■ Task instructions ■
Retype all of the lines below with no changes.

[Start of section]

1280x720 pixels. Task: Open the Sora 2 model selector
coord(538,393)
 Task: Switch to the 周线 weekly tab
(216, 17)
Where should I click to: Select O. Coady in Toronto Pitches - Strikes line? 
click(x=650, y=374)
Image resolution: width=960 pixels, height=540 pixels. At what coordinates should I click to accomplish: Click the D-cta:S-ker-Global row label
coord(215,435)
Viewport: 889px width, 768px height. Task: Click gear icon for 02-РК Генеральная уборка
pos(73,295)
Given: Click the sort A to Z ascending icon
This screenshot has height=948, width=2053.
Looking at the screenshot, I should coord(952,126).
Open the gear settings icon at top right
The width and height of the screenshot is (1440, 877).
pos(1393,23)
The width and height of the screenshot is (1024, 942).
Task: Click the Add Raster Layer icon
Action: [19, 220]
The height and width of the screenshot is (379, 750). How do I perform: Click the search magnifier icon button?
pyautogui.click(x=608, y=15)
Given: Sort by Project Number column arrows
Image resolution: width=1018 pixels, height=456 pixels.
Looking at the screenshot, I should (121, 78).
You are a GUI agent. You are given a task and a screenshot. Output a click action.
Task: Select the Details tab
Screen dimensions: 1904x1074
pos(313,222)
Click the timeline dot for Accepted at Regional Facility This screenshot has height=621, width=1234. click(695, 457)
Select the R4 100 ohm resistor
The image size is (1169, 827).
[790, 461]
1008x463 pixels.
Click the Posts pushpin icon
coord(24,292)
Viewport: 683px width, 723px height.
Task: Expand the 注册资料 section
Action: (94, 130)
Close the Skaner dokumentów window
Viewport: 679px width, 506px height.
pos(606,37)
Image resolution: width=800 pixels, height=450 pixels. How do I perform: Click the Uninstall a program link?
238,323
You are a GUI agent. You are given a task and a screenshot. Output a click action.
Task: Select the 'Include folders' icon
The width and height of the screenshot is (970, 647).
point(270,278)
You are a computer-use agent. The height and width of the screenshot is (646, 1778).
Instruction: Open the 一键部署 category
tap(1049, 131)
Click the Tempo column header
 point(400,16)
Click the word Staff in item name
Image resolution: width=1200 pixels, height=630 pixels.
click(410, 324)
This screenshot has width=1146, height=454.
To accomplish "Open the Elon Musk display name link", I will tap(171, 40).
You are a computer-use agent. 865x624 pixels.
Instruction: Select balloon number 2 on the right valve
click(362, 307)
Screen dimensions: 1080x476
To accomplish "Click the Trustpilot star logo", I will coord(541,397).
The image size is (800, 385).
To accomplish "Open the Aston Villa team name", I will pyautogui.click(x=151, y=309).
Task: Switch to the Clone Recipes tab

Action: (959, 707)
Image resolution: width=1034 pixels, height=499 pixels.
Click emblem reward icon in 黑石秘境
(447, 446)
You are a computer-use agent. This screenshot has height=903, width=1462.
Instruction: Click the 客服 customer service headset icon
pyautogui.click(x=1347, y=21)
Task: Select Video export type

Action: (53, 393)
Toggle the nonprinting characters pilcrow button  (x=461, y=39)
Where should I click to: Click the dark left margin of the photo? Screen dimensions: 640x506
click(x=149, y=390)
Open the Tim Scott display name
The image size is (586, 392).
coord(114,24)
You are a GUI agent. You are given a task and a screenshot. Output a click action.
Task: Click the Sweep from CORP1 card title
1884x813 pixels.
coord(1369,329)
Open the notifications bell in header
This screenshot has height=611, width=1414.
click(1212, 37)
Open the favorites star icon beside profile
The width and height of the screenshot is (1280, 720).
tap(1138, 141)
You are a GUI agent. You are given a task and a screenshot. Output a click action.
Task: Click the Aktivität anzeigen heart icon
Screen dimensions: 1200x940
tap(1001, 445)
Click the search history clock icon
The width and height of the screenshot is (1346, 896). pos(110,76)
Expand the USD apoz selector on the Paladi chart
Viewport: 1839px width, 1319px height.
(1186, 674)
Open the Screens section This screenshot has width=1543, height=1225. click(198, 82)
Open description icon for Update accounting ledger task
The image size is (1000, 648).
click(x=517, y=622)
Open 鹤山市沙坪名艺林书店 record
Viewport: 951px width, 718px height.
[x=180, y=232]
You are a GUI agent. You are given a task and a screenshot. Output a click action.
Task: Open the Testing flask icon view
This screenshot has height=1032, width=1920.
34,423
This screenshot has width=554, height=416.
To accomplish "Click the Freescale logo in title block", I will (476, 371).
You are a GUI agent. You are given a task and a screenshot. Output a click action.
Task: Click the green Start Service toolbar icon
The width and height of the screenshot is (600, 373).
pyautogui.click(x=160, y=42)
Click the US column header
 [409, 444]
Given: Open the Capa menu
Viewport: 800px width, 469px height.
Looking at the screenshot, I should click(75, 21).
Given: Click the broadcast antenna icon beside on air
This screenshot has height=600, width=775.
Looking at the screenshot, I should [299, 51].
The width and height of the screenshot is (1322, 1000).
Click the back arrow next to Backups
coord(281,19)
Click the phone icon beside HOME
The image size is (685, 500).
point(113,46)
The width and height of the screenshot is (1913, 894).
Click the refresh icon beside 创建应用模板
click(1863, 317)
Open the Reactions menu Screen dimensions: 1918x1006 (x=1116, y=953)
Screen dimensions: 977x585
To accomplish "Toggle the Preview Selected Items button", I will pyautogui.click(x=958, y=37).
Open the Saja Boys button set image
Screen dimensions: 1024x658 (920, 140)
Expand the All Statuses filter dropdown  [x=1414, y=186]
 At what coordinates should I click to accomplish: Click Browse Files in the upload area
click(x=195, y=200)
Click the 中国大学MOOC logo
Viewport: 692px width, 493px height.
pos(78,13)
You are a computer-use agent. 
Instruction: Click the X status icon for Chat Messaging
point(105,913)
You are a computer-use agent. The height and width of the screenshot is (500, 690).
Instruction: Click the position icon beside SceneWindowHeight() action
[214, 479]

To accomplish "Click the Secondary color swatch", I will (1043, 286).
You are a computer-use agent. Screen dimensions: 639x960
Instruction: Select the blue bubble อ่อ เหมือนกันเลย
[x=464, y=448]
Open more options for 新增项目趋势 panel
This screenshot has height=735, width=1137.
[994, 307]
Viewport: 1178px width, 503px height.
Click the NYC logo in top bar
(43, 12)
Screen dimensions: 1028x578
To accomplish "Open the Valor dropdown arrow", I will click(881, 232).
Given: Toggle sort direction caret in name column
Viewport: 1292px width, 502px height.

[End of section]

■ Result for this exercise ■
1280x720 pixels. Task: Open the Sora 2 model selector
coord(538,393)
 Task: Switch to the 周线 weekly tab
(216, 17)
Where should I click to: Select O. Coady in Toronto Pitches - Strikes line? 
click(x=650, y=374)
Image resolution: width=960 pixels, height=540 pixels. At what coordinates should I click to accomplish: Click the D-cta:S-ker-Global row label
coord(215,435)
Viewport: 889px width, 768px height. Task: Click gear icon for 02-РК Генеральная уборка
pos(73,295)
Given: Click the sort A to Z ascending icon
This screenshot has height=948, width=2053.
Looking at the screenshot, I should coord(952,126).
Open the gear settings icon at top right
The width and height of the screenshot is (1440, 877).
pos(1393,23)
The width and height of the screenshot is (1024, 942).
Task: Click the Add Raster Layer icon
Action: [19, 220]
The height and width of the screenshot is (379, 750). How do I perform: Click the search magnifier icon button?
pyautogui.click(x=608, y=15)
Given: Sort by Project Number column arrows
Image resolution: width=1018 pixels, height=456 pixels.
Looking at the screenshot, I should (121, 78).
You are a GUI agent. You are given a task and a screenshot. Output a click action.
Task: Select the Details tab
Screen dimensions: 1904x1074
pos(313,222)
Click the timeline dot for Accepted at Regional Facility This screenshot has height=621, width=1234. click(695, 457)
Select the R4 100 ohm resistor
The image size is (1169, 827).
[790, 461]
1008x463 pixels.
Click the Posts pushpin icon
coord(24,292)
Viewport: 683px width, 723px height.
Task: Expand the 注册资料 section
Action: (94, 130)
Close the Skaner dokumentów window
Viewport: 679px width, 506px height.
pos(606,37)
Image resolution: width=800 pixels, height=450 pixels. How do I perform: Click the Uninstall a program link?
238,323
You are a GUI agent. You are given a task and a screenshot. Output a click action.
Task: Select the 'Include folders' icon
The width and height of the screenshot is (970, 647).
point(270,278)
You are a computer-use agent. The height and width of the screenshot is (646, 1778).
Instruction: Open the 一键部署 category
tap(1049, 131)
Click the Tempo column header
 point(400,16)
Click the word Staff in item name
Image resolution: width=1200 pixels, height=630 pixels.
click(410, 324)
This screenshot has width=1146, height=454.
To accomplish "Open the Elon Musk display name link", I will tap(171, 40).
You are a computer-use agent. 865x624 pixels.
Instruction: Select balloon number 2 on the right valve
click(362, 307)
Screen dimensions: 1080x476
To accomplish "Click the Trustpilot star logo", I will coord(541,397).
The image size is (800, 385).
To accomplish "Open the Aston Villa team name", I will pyautogui.click(x=151, y=309).
Task: Switch to the Clone Recipes tab

Action: (959, 707)
Image resolution: width=1034 pixels, height=499 pixels.
Click emblem reward icon in 黑石秘境
(447, 446)
You are a computer-use agent. This screenshot has height=903, width=1462.
Instruction: Click the 客服 customer service headset icon
pyautogui.click(x=1347, y=21)
Task: Select Video export type

Action: (53, 393)
Toggle the nonprinting characters pilcrow button  (x=461, y=39)
Where should I click to: Click the dark left margin of the photo? Screen dimensions: 640x506
click(x=149, y=390)
Open the Tim Scott display name
The image size is (586, 392).
coord(114,24)
You are a GUI agent. You are given a task and a screenshot. Output a click action.
Task: Click the Sweep from CORP1 card title
1884x813 pixels.
coord(1369,329)
Open the notifications bell in header
This screenshot has height=611, width=1414.
click(1212, 37)
Open the favorites star icon beside profile
The width and height of the screenshot is (1280, 720).
tap(1138, 141)
You are a GUI agent. You are given a task and a screenshot. Output a click action.
Task: Click the Aktivität anzeigen heart icon
Screen dimensions: 1200x940
tap(1001, 445)
Click the search history clock icon
The width and height of the screenshot is (1346, 896). pos(110,76)
Expand the USD apoz selector on the Paladi chart
Viewport: 1839px width, 1319px height.
(1186, 674)
Open the Screens section This screenshot has width=1543, height=1225. click(198, 82)
Open description icon for Update accounting ledger task
The image size is (1000, 648).
click(x=517, y=622)
Open 鹤山市沙坪名艺林书店 record
Viewport: 951px width, 718px height.
[x=180, y=232]
You are a GUI agent. You are given a task and a screenshot. Output a click action.
Task: Open the Testing flask icon view
This screenshot has height=1032, width=1920.
34,423
This screenshot has width=554, height=416.
To accomplish "Click the Freescale logo in title block", I will (476, 371).
You are a GUI agent. You are given a task and a screenshot. Output a click action.
Task: Click the green Start Service toolbar icon
The width and height of the screenshot is (600, 373).
pyautogui.click(x=160, y=42)
Click the US column header
 [409, 444]
Given: Open the Capa menu
Viewport: 800px width, 469px height.
Looking at the screenshot, I should click(75, 21).
Given: Click the broadcast antenna icon beside on air
This screenshot has height=600, width=775.
Looking at the screenshot, I should [299, 51].
The width and height of the screenshot is (1322, 1000).
Click the back arrow next to Backups
coord(281,19)
Click the phone icon beside HOME
The image size is (685, 500).
point(113,46)
The width and height of the screenshot is (1913, 894).
Click the refresh icon beside 创建应用模板
click(1863, 317)
Open the Reactions menu Screen dimensions: 1918x1006 (x=1116, y=953)
Screen dimensions: 977x585
To accomplish "Toggle the Preview Selected Items button", I will pyautogui.click(x=958, y=37).
Open the Saja Boys button set image
Screen dimensions: 1024x658 (920, 140)
Expand the All Statuses filter dropdown  [x=1414, y=186]
 At what coordinates should I click to accomplish: Click Browse Files in the upload area
click(x=195, y=200)
Click the 中国大学MOOC logo
Viewport: 692px width, 493px height.
pos(78,13)
You are a computer-use agent. 
Instruction: Click the X status icon for Chat Messaging
point(105,913)
You are a computer-use agent. The height and width of the screenshot is (500, 690).
Instruction: Click the position icon beside SceneWindowHeight() action
[214, 479]

To accomplish "Click the Secondary color swatch", I will (1043, 286).
You are a computer-use agent. Screen dimensions: 639x960
Instruction: Select the blue bubble อ่อ เหมือนกันเลย
[x=464, y=448]
Open more options for 新增项目趋势 panel
This screenshot has height=735, width=1137.
[994, 307]
Viewport: 1178px width, 503px height.
Click the NYC logo in top bar
(43, 12)
Screen dimensions: 1028x578
To accomplish "Open the Valor dropdown arrow", I will click(881, 232).
Given: Toggle sort direction caret in name column
Viewport: 1292px width, 502px height.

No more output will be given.